The outing put the finishing touches on an epic month for Sampson — a 3-1 record, 1.50 ERA and 0.97 WHIP in 6 September outings. He also has rattled off 5 straight quality starts, stepping up to fill a hole in the Cubs rotation that has seen injuries to Kyle Hendricks, Justin Steele, Keegan Thompson, Drew Smyly and Wade Miley.

Sampson was so locked in throughout September, he could be in position to take home his first career MLB monthly honor.

“Right now, I’m on a good run,” Sampson said. “September was really good for me. It will be nice to end on a good note for one more start if I have one and then just carry that kind of thing into the offseason.
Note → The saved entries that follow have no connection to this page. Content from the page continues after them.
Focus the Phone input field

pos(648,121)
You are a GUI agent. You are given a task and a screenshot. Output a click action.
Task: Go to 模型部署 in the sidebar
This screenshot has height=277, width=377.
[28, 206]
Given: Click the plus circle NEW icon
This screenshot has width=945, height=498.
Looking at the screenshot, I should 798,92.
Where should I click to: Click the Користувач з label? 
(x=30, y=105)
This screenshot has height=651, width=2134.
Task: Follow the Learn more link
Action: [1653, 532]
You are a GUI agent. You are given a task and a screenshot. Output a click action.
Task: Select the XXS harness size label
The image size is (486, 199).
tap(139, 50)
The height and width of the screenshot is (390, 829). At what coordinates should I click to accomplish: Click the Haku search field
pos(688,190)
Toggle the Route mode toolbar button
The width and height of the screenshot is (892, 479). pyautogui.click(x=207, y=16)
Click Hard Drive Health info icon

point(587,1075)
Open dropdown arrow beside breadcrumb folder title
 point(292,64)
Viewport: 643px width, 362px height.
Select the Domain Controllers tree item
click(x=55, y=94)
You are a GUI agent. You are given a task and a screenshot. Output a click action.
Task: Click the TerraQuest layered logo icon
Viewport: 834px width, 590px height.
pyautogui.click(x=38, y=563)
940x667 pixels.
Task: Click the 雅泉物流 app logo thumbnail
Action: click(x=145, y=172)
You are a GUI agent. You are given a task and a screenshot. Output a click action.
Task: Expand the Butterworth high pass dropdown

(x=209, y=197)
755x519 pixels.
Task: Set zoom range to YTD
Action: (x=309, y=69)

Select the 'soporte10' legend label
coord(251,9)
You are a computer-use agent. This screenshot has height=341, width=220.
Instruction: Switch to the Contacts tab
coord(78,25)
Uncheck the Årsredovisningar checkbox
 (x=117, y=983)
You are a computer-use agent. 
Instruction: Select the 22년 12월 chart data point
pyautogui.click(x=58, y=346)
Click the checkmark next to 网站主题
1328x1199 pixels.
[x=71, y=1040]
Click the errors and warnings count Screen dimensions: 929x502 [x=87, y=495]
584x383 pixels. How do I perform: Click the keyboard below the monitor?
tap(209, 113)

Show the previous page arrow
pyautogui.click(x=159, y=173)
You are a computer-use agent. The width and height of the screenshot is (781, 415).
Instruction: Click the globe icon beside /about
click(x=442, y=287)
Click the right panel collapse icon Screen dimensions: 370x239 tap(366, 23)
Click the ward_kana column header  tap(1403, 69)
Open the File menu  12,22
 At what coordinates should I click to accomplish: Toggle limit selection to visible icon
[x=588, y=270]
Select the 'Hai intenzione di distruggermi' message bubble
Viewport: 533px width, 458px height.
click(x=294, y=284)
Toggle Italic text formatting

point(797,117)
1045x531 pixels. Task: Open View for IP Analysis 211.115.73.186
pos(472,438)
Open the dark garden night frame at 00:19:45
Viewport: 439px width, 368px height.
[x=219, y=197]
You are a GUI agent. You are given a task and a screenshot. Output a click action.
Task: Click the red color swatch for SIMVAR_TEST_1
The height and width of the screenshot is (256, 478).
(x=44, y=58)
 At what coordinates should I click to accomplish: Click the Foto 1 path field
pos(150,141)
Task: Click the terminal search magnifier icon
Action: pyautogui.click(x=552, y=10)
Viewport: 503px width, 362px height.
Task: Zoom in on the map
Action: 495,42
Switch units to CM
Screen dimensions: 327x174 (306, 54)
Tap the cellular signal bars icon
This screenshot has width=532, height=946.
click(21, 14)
It gives me a little more motivation and ready to work and get better.”

But it’s not just September.

Sampson now carries a 3.10 ERA and 1.21 WHIP in 101.2 innings this season.

Not bad for a guy who didn’t crack the Opening Day roster and has been designated for assignment twice this season (once by the Cubs and then again by the Mariners).

“Sampson’s definitely put himself in a position to be able to help us next year,” David Ross said. “I think he knows that. I think he pitches like that — talking about confidence in himself and ability to continue to go out and put up zeroes.

“A lot of guys come to mind about being really good in this second half but his performances night in and night out have stood out to me.”

Sampson hasn’t been on the radar for the Cubs pitching staff entering into the last two seasons but he has maintained a belief in himself and an inner confidence. Since the start of last season, he sports a 3.02 ERA and 1.18 WHIP in 137 innings while filling multiple roles in the rotation and bullpen.

He is pitching his way into some career stability after a journeyman path up to this point.

In 41 games with the Mariners and Rangers from 2016-19, Sampson had a 5.71 ERA and 1.49 WHIP. He’s bounced around from team to team and minors to majors and even pitched in Korean Baseball Organization in 2020.

“He’s been through so much adversity,” Ross said. “He’s had to continue to believe in himself and push through a lot of the doubters. He’s done a really nice job of that. He should be really proud of that.”